Он повернулся, чтобы поднять кусок полотна, висевший у входа в палатку, и выйти. Лили Гром стояла снаружи, слушала и ждала. Ладонь Петры скользнула в его ладонь, чуть сжала.
– Ты точно этого хочешь? – прошептала она. – Бедняжка моя, ты точно этого хочешь?
Глава 28
Четыре года протекли так благодушно-медлительно, что Гарри казалось, так было всегда. Будто он всю жизнь, ложась в постель, до того уставал, что у него не было сил на бессонные размышления обо всём, чего не мог изменить, – о погоде, о том, как быть в случае плохого урожая, обо всех трудностях, какие могли беспокоить троих обитателей двух ферм.

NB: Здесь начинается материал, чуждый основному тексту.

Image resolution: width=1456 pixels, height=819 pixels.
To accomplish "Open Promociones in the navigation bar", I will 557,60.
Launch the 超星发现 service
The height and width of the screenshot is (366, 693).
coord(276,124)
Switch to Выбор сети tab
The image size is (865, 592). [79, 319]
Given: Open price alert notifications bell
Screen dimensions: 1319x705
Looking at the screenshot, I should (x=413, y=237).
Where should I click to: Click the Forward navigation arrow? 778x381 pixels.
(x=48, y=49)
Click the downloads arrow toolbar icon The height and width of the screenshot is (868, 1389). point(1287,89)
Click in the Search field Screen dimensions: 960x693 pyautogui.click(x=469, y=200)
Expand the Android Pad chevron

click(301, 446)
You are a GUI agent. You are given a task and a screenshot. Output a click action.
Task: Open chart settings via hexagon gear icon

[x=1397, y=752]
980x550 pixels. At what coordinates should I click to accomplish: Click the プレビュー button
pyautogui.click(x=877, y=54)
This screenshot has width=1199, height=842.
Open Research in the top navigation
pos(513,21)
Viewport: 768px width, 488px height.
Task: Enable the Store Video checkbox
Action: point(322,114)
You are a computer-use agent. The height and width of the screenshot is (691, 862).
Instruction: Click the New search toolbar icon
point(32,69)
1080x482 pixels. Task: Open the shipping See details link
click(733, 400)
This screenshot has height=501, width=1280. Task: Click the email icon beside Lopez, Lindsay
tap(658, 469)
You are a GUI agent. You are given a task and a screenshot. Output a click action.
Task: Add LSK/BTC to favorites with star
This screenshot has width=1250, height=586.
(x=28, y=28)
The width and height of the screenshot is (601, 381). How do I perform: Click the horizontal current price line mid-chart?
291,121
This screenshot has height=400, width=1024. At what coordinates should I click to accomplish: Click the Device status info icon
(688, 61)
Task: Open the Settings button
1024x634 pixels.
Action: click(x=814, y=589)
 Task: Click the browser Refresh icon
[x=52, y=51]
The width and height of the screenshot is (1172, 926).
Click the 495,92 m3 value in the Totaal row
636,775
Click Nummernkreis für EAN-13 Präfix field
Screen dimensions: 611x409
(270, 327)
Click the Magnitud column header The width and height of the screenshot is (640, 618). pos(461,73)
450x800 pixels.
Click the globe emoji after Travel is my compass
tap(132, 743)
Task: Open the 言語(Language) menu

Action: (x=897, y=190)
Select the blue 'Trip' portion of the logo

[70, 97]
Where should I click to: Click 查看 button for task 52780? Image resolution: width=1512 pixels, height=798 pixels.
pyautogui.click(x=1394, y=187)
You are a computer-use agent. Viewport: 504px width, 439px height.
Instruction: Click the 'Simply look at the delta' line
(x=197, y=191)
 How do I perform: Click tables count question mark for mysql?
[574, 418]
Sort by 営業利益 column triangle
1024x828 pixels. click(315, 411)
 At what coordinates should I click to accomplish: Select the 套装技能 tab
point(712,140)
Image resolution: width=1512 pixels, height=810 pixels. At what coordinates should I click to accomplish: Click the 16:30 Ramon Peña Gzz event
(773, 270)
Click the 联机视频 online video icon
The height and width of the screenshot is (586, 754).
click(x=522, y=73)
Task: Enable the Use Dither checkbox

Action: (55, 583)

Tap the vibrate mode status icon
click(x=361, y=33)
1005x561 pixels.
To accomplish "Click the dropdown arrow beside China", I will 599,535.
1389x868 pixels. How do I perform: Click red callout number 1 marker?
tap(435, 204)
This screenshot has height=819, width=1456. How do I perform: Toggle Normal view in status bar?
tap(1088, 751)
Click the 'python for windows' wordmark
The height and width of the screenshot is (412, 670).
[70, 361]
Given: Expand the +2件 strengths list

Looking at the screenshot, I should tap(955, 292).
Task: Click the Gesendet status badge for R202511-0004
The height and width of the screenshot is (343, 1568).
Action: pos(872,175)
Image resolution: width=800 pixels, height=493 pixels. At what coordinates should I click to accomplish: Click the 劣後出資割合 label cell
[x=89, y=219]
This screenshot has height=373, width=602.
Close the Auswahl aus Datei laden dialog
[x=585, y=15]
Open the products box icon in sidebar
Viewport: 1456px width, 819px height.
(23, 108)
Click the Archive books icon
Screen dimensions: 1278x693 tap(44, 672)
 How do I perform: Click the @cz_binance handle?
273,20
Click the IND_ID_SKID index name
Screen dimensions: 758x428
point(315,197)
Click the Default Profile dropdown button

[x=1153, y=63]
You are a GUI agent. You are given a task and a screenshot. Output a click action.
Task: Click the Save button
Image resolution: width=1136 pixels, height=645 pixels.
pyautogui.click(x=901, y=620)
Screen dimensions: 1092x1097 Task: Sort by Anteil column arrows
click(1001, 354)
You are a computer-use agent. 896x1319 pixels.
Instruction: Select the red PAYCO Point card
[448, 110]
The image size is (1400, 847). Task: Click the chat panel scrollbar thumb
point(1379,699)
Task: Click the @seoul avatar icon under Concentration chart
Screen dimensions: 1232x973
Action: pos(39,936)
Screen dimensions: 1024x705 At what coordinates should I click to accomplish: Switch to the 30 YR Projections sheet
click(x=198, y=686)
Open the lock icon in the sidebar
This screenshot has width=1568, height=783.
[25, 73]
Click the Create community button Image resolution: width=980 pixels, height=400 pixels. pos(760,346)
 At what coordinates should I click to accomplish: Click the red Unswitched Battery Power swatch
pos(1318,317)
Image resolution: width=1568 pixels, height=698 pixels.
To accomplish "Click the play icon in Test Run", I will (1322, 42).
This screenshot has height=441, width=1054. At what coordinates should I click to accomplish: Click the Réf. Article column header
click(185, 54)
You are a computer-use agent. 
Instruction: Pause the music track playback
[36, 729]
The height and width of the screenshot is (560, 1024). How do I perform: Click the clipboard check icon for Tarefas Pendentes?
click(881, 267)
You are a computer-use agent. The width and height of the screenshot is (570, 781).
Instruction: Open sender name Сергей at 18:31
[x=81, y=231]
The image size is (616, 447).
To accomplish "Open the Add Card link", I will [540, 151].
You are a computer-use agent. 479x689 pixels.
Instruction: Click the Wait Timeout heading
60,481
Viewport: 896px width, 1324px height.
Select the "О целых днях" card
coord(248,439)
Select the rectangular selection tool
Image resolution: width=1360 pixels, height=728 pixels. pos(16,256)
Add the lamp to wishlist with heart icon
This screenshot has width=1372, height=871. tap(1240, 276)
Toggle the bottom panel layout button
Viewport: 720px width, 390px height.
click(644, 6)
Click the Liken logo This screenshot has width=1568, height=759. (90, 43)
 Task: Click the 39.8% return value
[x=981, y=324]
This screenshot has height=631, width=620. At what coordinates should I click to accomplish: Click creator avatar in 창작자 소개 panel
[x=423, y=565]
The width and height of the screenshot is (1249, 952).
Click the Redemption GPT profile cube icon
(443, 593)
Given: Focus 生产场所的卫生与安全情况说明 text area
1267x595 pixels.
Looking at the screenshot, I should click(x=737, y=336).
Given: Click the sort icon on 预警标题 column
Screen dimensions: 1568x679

В первый год Гарри вспахал пятьдесят пять акров земли и засеял пять. В 1911-м вспахал пятьдесят и засеял пятьдесят пять. В 1912-м вспахал последние пятьдесят пять, засеял сто пять и зарегистрировал землю на себя в земельном комитете Баттлфорда. Пол и новый сосед выступили свидетелями, что он в самом деле вспахал всю эту землю, поставил изгородь, построил стойло, амбар и жилой дом. В 1913-м они с Полом работали не покладая рук.
Участок Гарри всё меньше и меньше походил на необработанный клочок земли и понемногу начал напоминать сперва настоящую ферму, а потом даже дом: на верёвках между фруктовыми деревьями сушилось бельё, цыплята рылись в земле на грядках, а сам Винтер из жалкого поселения в пять сараев у железнодорожной станции стал местом, какое уже не стыдно было назвать городом.